A newly described pointy-nosed, rat-like animal did not just crawl out of some unsuspecting city's sewers. Rather, this now-extinct species spent its time scampering among prehistoric trees some 160 million years ago during China's Jurassic period. Its modern appearance might seem unremarkable, but its advanced anatomical features—both internal and external—are exactly what have drawn the attention of scientists.
Juramaia sinensis was a small (15- to 17-gram) insect-eater that likely used its short legs to climb trees in search of food and shelter. Unearthed in the Liaoning Province, much of its skeleton was found fossilized along with all of its teeth, part of its skull and even some hairs.
It also had a strange reproductive strategy—at least for that era. Instead of laying eggs (like a "monotreme" relative the platypus) or carrying tiny young to term in a pouch (like a "metatherian," a marsupial, such as a kangaroo), it was a "eutherian," which means that it bore full-term live young like most of today's mammals do, thanks to a nutrient-rich placenta.
This find "establishes a much older geological time for the split of the metatherian-marsupial and the eutherian-placental lineages than previously shown by the fossil record," by a good 35 million years, the researchers report in their paper, which was published online August 24 in Nature (Scientific American is part of Nature Publishing Group).
"Understanding the beginning point of placentals is a crucial issue in the study of all mammalian evolution," Zhe-Xi Luo, of the Carnegie Museum of Natural History in Pittsburgh and co-author of the new paper, said in a prepared statement. The establishment of when our early mammal ancestors first gained key capabilities, such as the placenta to nourish developing offspring, helps researchers obtain a better sense of the mammalian evolutionary timeframe—and its pacing. The new findings align closer to previous estimates that had been made using a DNA-based "molecular clock" model to arrive at divergence times than those based on an earlier find—the 125-million-year-old Eomaia.
Although the exact evolutionary path from the early eutherian mammals has yet to be traced, Luo noted that "Juramaia, from 160 million years ago, is either a great-great-aunt or a great-grandmother of all placental mammals that are thriving today."

-=-=-=-=-

TASKS TO COMPLETE >>
1: Could you reproduce the Juramaia article word for word, everything from "It also had" down to "Nature Publishing Group)."?
2: Does the Juramaia article support each statement below? Answer yes or no for each, and quote the deciding words. (a) Juramaia sinensis weighed between 15 and 17 grams. (b) The researchers' paper was published in Science. (c) Juramaia carried tiny young to term in a pouch, like a kangaroo.

-=-=-=-=-

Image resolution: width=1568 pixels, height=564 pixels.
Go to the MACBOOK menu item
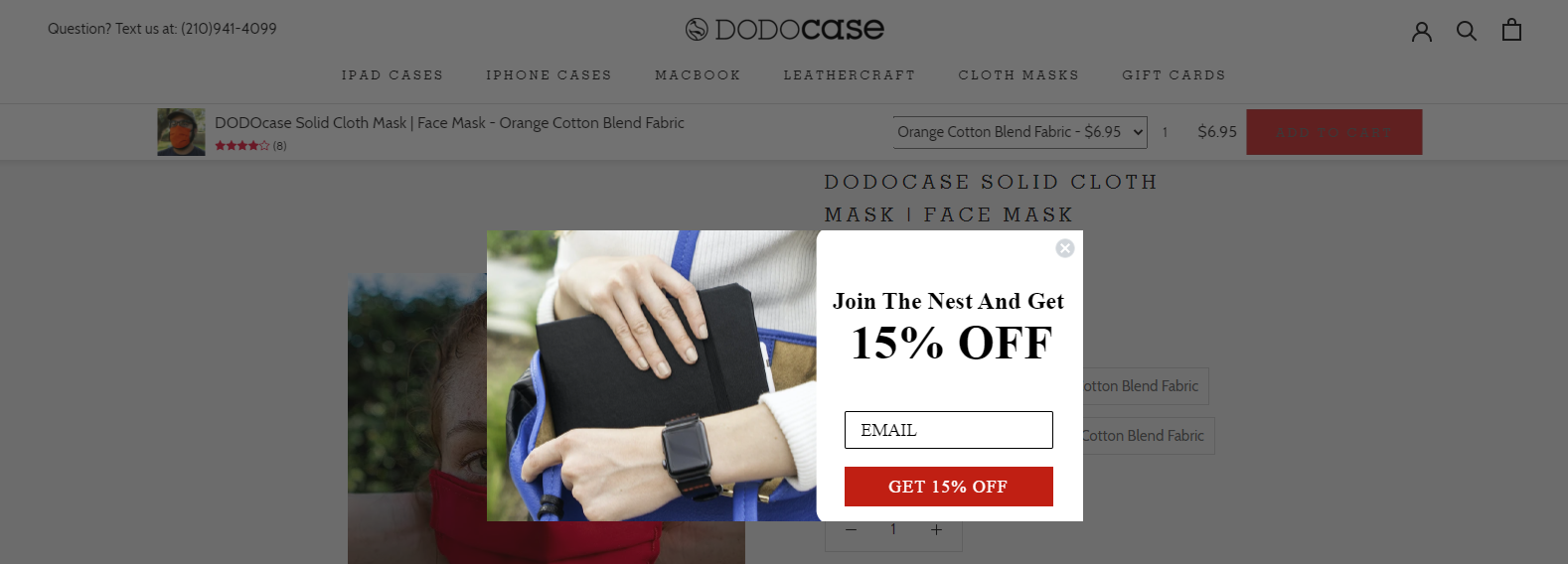click(x=698, y=75)
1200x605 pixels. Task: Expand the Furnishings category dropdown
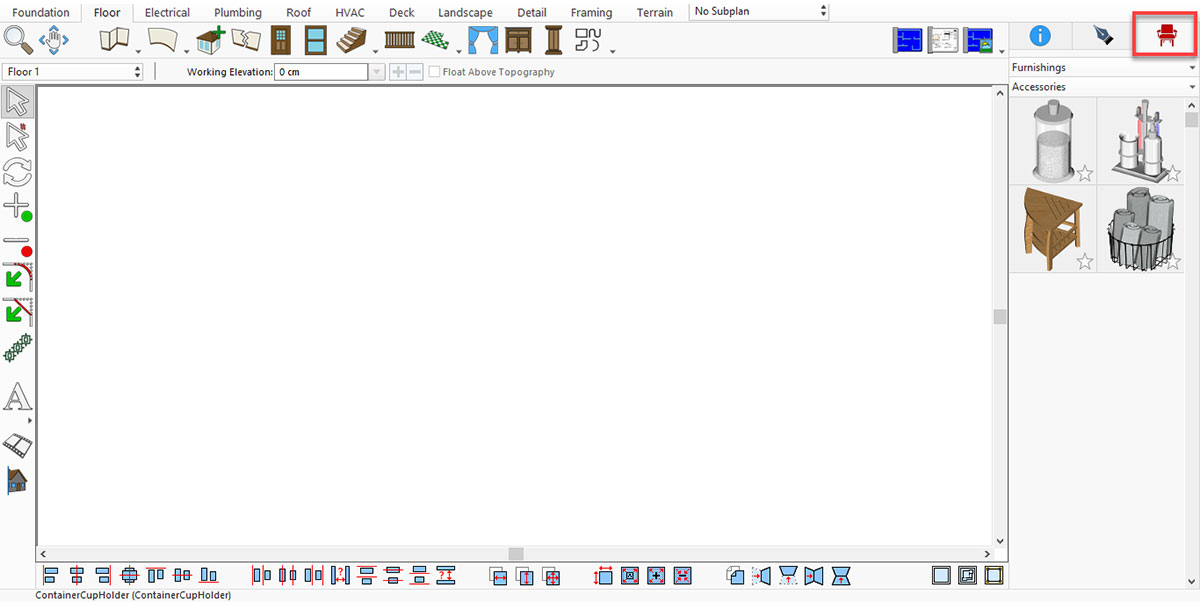click(x=1104, y=68)
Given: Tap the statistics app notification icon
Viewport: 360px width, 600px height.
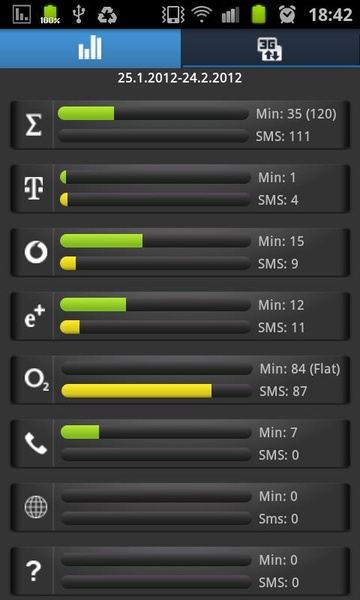Looking at the screenshot, I should [x=22, y=15].
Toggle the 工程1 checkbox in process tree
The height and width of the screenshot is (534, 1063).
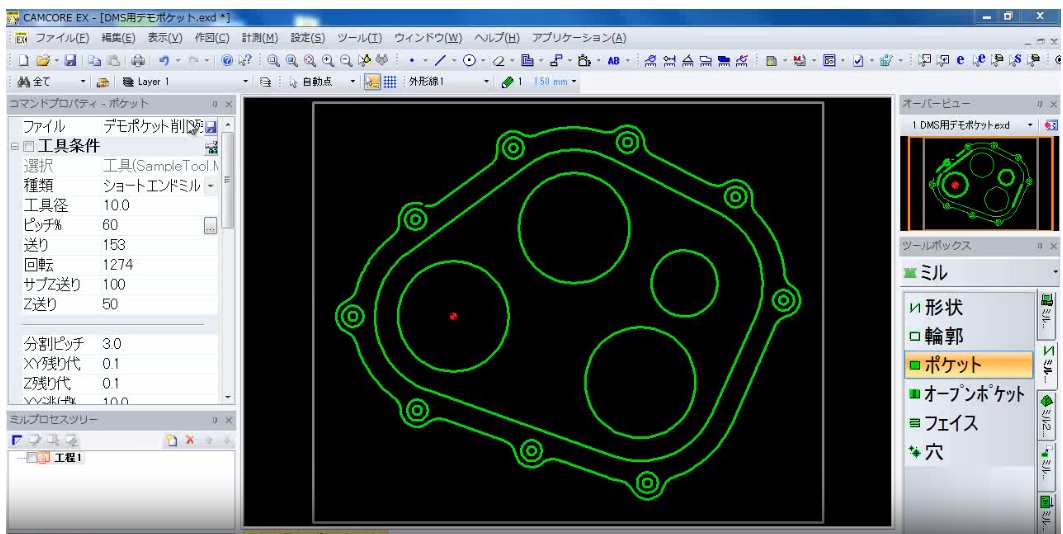point(32,458)
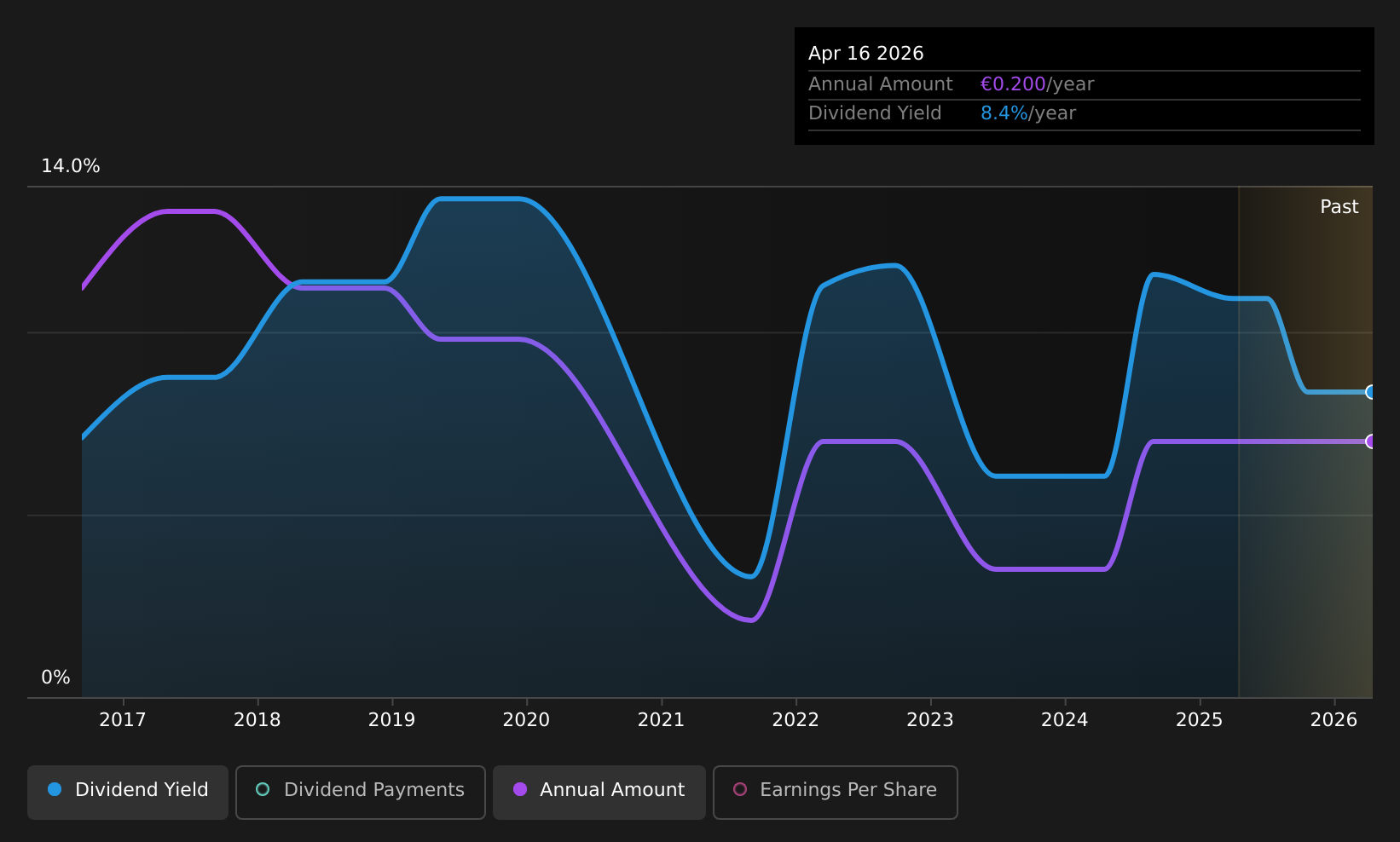
Task: Click the Apr 16 2026 tooltip date
Action: 866,54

-=-=-=-=-

ANSWERS TO EACH TASK >>
1:
It also had a strange reproductive strategy—at least for that era. Instead of laying eggs (like a "monotreme" relative the platypus) or carrying tiny young to term in a pouch (like a "metatherian," a marsupial, such as a kangaroo), it was a "eutherian," which means that it bore full-term live young like most of today's mammals do, thanks to a nutrient-rich placenta.
This find "establishes a much older geological time for the split of the metatherian-marsupial and the eutherian-placental lineages than previously shown by the fossil record," by a good 35 million years, the researchers report in their paper, which was published online August 24 in Nature (Scientific American is part of Nature Publishing Group).

2:
(a) Yes: "Juramaia sinensis was a small (15- to 17-gram) insect-eater"
(b) No: "which was published online August 24 in Nature"
(c) No: "it was a "eutherian," which means that it bore full-term live young like most of today's mammals do"